::: Data in this exercise :::

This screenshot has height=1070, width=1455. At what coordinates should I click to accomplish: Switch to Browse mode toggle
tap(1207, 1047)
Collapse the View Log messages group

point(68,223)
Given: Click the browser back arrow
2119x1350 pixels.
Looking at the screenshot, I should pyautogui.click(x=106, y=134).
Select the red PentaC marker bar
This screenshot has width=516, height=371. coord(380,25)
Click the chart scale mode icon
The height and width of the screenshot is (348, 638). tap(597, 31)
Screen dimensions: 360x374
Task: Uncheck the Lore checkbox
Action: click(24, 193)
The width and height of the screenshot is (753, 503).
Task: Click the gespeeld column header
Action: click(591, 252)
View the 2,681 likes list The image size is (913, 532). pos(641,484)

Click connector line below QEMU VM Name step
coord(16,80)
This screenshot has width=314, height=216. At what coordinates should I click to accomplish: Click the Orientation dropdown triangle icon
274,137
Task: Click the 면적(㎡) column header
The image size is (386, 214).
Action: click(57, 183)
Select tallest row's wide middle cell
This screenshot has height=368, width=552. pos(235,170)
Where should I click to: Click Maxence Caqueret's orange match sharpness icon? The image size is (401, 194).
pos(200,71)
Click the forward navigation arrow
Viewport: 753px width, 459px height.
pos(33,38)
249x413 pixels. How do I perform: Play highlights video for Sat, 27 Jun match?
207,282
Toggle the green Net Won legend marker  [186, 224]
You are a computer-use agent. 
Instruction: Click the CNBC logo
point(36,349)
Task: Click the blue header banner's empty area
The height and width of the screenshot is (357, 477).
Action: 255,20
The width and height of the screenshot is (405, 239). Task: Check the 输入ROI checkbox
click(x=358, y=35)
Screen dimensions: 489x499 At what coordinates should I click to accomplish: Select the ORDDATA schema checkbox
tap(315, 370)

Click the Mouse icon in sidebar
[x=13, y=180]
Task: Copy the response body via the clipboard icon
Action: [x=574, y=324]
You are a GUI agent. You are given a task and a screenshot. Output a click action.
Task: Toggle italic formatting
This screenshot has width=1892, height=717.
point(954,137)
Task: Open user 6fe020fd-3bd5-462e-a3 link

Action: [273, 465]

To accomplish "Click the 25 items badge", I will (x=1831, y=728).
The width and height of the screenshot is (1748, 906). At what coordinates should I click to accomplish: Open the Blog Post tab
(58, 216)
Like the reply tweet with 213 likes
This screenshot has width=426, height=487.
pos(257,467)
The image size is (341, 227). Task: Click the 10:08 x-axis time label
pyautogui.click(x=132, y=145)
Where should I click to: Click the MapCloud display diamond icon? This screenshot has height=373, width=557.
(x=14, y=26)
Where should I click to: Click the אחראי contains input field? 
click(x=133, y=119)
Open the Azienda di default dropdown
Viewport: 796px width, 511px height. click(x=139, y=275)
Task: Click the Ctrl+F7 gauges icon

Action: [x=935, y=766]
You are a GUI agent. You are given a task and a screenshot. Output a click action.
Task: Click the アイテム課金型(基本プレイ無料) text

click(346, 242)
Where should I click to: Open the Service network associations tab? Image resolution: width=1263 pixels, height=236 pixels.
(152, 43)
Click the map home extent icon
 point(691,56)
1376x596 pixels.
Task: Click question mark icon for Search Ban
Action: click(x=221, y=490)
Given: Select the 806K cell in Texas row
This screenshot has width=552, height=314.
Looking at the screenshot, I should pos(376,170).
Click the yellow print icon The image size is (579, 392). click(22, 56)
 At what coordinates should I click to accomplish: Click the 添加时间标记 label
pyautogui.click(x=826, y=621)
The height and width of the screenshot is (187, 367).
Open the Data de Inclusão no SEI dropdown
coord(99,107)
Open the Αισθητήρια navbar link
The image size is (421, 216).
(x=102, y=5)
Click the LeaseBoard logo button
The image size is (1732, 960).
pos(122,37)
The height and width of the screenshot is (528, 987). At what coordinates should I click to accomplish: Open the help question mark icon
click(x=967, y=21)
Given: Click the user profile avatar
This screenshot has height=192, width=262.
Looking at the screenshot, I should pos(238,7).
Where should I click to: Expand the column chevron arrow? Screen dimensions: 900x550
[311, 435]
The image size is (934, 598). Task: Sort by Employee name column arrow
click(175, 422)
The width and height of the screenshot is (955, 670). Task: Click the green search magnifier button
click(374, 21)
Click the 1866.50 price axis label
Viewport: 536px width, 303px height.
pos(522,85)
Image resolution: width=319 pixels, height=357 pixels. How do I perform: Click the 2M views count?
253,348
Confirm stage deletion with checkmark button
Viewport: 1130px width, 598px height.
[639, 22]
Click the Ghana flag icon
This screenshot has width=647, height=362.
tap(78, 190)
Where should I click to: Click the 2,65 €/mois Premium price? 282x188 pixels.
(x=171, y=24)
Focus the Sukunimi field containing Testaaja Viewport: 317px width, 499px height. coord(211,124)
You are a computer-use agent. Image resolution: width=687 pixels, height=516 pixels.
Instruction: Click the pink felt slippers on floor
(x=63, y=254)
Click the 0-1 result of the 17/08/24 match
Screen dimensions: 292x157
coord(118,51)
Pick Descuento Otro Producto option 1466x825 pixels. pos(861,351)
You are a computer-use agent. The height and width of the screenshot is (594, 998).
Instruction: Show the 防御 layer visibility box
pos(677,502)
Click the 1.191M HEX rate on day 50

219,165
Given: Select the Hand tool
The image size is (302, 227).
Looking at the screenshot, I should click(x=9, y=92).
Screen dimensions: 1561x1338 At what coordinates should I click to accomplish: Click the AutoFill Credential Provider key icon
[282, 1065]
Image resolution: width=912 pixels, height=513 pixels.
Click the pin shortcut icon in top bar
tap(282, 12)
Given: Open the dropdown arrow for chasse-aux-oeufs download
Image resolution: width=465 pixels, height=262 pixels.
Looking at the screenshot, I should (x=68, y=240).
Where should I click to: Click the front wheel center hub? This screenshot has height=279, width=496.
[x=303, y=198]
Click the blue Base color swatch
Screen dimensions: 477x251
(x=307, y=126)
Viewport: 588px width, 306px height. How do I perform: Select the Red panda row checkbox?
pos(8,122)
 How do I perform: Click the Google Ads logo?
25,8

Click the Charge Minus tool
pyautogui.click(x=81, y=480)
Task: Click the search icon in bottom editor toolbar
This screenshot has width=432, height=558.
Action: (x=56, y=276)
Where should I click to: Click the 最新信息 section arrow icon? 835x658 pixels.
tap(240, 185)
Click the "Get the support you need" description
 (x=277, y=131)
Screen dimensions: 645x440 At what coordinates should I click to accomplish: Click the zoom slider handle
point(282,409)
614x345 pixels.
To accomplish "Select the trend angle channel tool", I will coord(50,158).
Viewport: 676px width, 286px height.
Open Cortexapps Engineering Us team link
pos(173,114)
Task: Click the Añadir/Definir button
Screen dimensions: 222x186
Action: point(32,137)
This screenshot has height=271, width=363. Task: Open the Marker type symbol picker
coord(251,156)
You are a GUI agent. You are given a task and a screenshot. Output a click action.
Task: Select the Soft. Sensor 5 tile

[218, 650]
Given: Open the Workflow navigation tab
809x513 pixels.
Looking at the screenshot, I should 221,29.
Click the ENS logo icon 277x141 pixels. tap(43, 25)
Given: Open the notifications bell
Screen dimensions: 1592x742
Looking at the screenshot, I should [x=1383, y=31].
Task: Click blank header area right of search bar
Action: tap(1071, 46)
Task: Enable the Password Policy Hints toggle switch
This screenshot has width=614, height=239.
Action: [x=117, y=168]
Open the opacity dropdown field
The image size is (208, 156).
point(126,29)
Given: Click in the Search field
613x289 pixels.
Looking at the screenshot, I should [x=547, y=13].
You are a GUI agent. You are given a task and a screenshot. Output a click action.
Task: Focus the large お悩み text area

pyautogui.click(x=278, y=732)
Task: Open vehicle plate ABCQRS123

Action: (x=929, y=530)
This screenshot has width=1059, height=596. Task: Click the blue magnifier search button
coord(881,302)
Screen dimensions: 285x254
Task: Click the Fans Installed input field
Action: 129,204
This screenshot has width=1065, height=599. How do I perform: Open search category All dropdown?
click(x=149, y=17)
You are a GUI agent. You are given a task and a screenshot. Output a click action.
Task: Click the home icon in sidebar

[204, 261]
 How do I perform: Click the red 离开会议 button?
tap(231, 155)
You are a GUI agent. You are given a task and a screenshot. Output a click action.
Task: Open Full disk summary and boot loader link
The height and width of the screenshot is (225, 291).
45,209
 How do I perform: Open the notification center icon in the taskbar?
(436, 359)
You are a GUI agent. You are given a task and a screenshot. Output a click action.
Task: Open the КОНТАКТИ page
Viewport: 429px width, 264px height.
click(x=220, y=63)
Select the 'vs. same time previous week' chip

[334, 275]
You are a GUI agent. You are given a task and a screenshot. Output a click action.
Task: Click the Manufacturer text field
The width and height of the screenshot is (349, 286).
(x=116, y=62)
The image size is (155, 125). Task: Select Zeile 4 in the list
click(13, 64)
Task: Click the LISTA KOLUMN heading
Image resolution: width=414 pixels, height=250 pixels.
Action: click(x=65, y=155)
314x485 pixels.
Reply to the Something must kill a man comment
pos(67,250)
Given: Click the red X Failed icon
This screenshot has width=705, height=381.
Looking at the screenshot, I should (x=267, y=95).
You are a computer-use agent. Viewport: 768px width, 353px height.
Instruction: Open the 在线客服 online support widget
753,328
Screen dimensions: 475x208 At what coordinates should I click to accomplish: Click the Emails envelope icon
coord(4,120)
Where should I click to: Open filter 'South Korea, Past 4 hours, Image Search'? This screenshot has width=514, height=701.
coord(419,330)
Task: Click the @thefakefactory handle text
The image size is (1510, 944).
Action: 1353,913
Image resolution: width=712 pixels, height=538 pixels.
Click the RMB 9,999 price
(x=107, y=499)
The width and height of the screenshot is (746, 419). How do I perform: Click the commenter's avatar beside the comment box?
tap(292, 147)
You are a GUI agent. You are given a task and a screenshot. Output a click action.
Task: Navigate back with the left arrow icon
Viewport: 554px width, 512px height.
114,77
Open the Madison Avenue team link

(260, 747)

:::

Prompt:
Please edit the records from the line containing "Toggle the green" through the line containing "Action: [x=935, y=766]" by replacing "checkbox" with "check box" and leaving everything else unchanged. Reply with only those lines.

Output:
Toggle the green Net Won legend marker  [186, 224]
You are a computer-use agent. 
Instruction: Click the CNBC logo
point(36,349)
Task: Click the blue header banner's empty area
The height and width of the screenshot is (357, 477).
Action: 255,20
The width and height of the screenshot is (405, 239). Task: Check the 输入ROI check box
click(x=358, y=35)
Screen dimensions: 489x499 At what coordinates should I click to accomplish: Select the ORDDATA schema check box
tap(315, 370)

Click the Mouse icon in sidebar
[x=13, y=180]
Task: Copy the response body via the clipboard icon
Action: [x=574, y=324]
You are a GUI agent. You are given a task and a screenshot. Output a click action.
Task: Toggle italic formatting
This screenshot has width=1892, height=717.
point(954,137)
Task: Open user 6fe020fd-3bd5-462e-a3 link

Action: [273, 465]

To accomplish "Click the 25 items badge", I will (x=1831, y=728).
The width and height of the screenshot is (1748, 906). At what coordinates should I click to accomplish: Open the Blog Post tab
(58, 216)
Like the reply tweet with 213 likes
This screenshot has width=426, height=487.
pos(257,467)
The image size is (341, 227). Task: Click the 10:08 x-axis time label
pyautogui.click(x=132, y=145)
Where should I click to: Click the MapCloud display diamond icon? This screenshot has height=373, width=557.
(x=14, y=26)
Where should I click to: Click the אחראי contains input field? 
click(x=133, y=119)
Open the Azienda di default dropdown
Viewport: 796px width, 511px height. click(x=139, y=275)
Task: Click the Ctrl+F7 gauges icon

Action: [x=935, y=766]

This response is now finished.